Prove that sqrt(5) is irrational.

Steps to Solve

1. Assume the contrary
   We start by assuming that $\sqrt{5}$ is rational. This means we can express it as a fraction of two integers, say $\frac{a}{b}$, where $a$ and $b$ are integers, and $b \neq 0$. We also assume the fraction is in its simplest form, meaning $a$ and $b$ do not have any common factors other than 1.

2. Square both sides
   If $\sqrt{5} = \frac{a}{b}$, we can square both sides to eliminate the square root: $$ 5 = \frac{a^2}{b^2} $$

3. Rearrange the equation
   By rearranging, we have: $$ a^2 = 5b^2 $$

4. Analyze the implications
   Since $a^2 = 5b^2$, this means that $a^2$ is divisible by 5. If $a^2$ is divisible by 5, then it follows that $a$ must also be divisible by 5 (since a prime cannot divide a square without also dividing the base). We can express this as: $$ a = 5k $$ for some integer $k$.

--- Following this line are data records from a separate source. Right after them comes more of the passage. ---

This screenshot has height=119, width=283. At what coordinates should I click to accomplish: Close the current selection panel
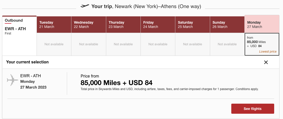tap(266, 62)
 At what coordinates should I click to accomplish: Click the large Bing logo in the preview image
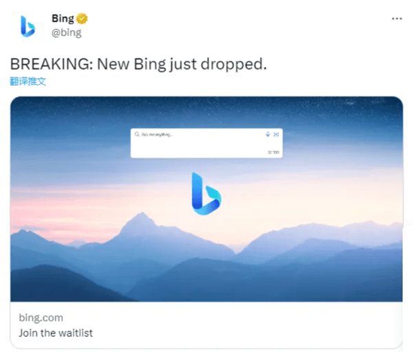207,194
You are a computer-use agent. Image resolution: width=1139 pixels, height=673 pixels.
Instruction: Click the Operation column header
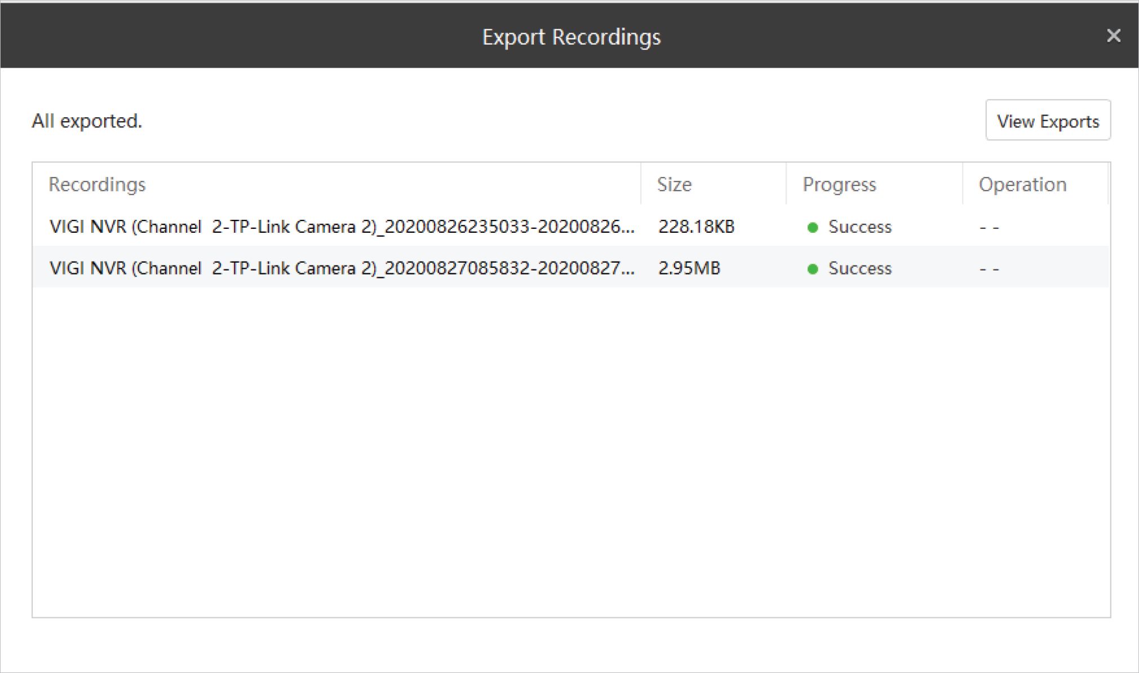pyautogui.click(x=1022, y=184)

5. Substitute into the equation
   Now, replace $a$ in the previous equation: $$ (5k)^2 = 5b^2 $$

6. Simplify the equation
   This simplifies to: $$ 25k^2 = 5b^2 $$

7. Finish simplifying
   Divide both sides by 5: $$ 5k^2 = b^2 $$

8. Conclude with a contradiction
   This indicates that $b^2$ is also divisible by 5, so $b$ must also be divisible by 5. Thus both $a$ and $b$ are divisible by 5, which contradicts our assumption that $\frac{a}{b}$ is in simplest form. Since we reached a contradiction, we can conclude that our original assumption was wrong.